BEIJING, March 5 -- Chinese Premier Li Keqiang, in his first government work report, pledged Wednesday to make breakthroughs in reform as the country seeks growth impetus in face of downward pressure on its economy.
Li's report, delivered at the opening meeting of the national legislature's annual session, set this year's economic growth target at 7.5 percent, the same as last year's target and slightly lower than the 7.7-percent actual growth in 2013.
Other key economic goals, such as consumer price index (CPI) and unemployment rate, remain generally the same as those of last year.
Li said the reform will focus on the most wanted areas, the most pressing problems and the sections having the biggest consensus.
"We must rely fully on the people, break mental shackles and vested interests with great determination," he told nearly 3,000 deputies to the Second Session of the 12th National People's Congress (NPC) in the Great Hall of the People in central Beijing.

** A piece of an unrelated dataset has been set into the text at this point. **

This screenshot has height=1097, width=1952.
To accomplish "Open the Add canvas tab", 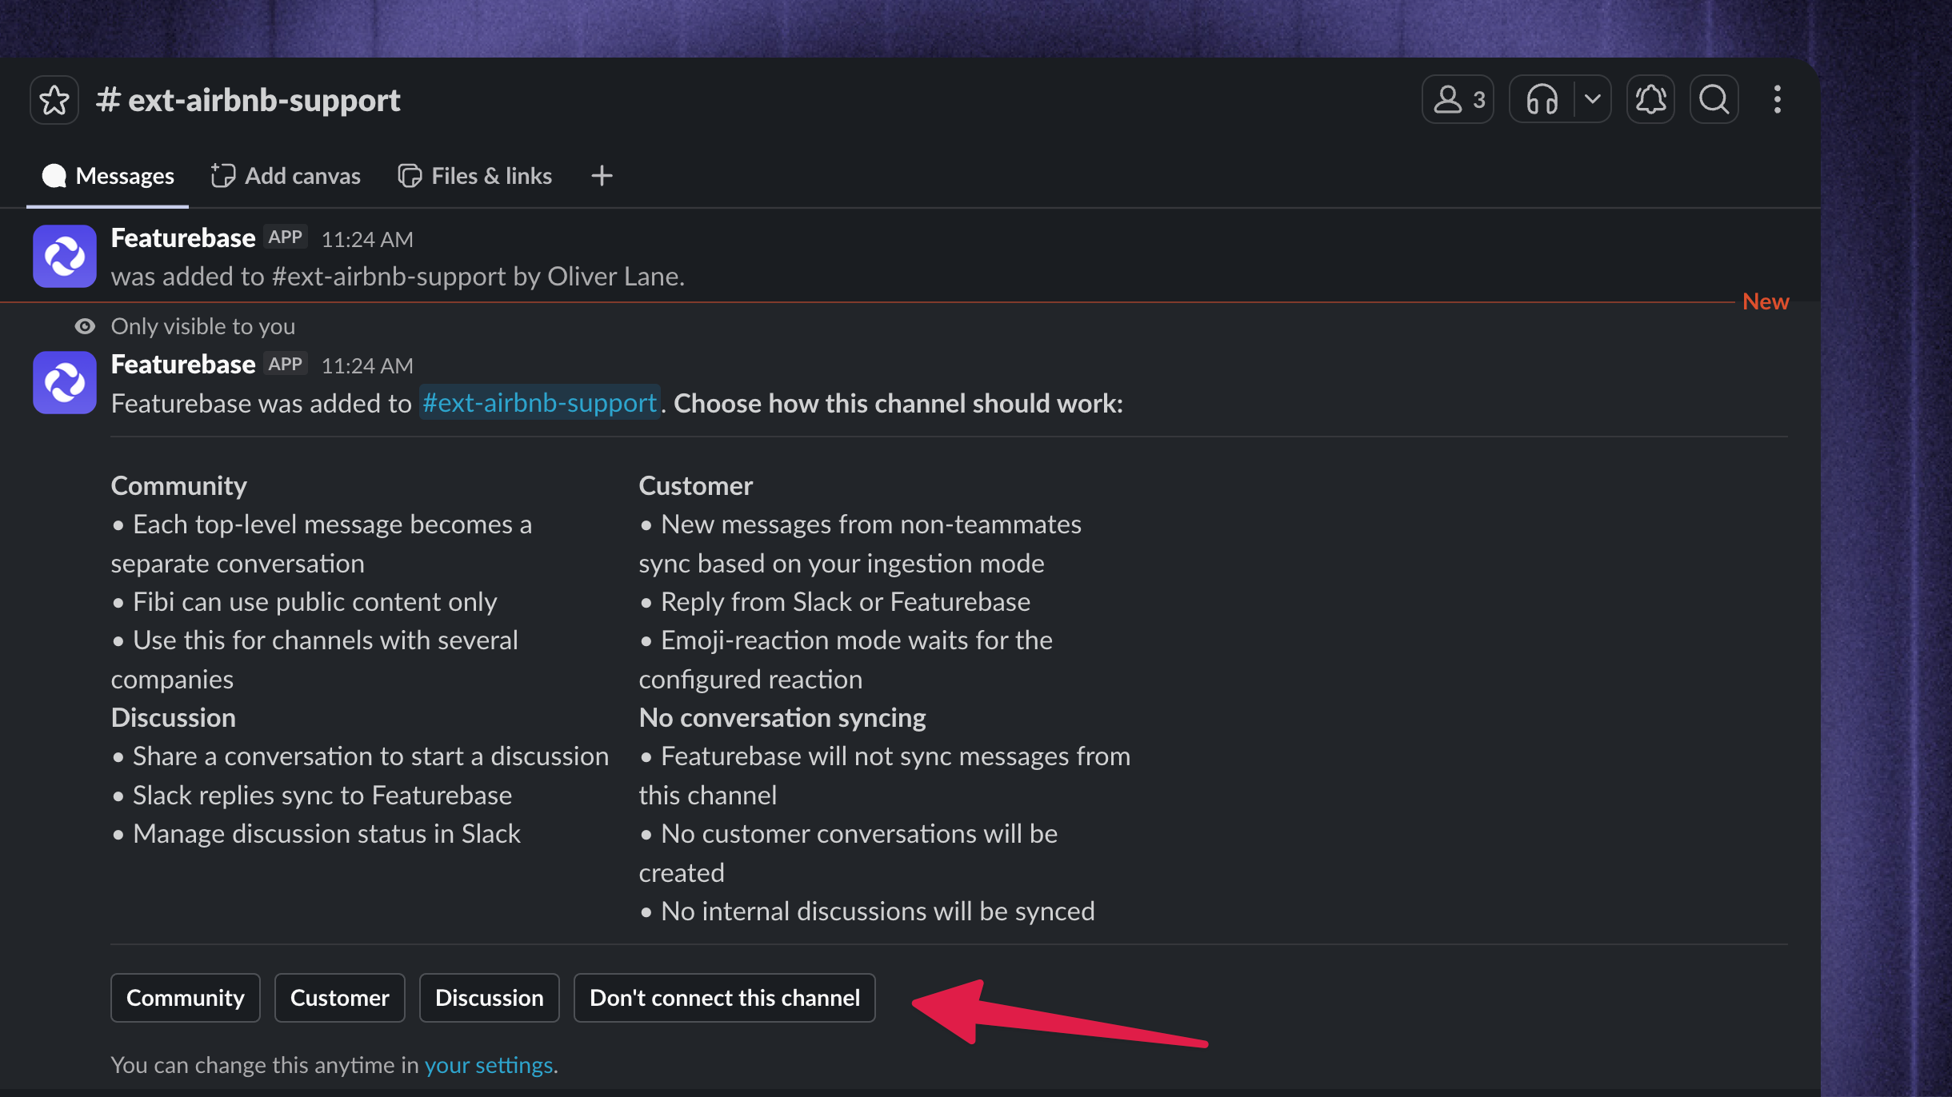I will pyautogui.click(x=286, y=176).
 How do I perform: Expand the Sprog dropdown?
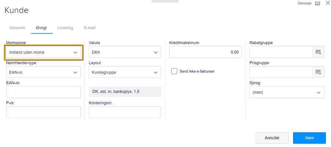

Li described the situation China faces this year as "a complex environment" with both favorable and unfavorable factors.
Internationally, in addition to the unstable and uncertain global economic recovery, some countries' policy adjustments introduce new variables into the equation and emerging economies are facing new difficulties and challenges, he said.
Domestically, deep-seated problems are surfacing while painful adjustments need to be made, he said.
"The pace of economic growth is changing and downward pressure on the economy remains great," he said.
However, the premier held that China is able to maintain a moderate and even high economic growth for some time to come as industrialization and urbanization are continuing and there is considerable potential for regional development.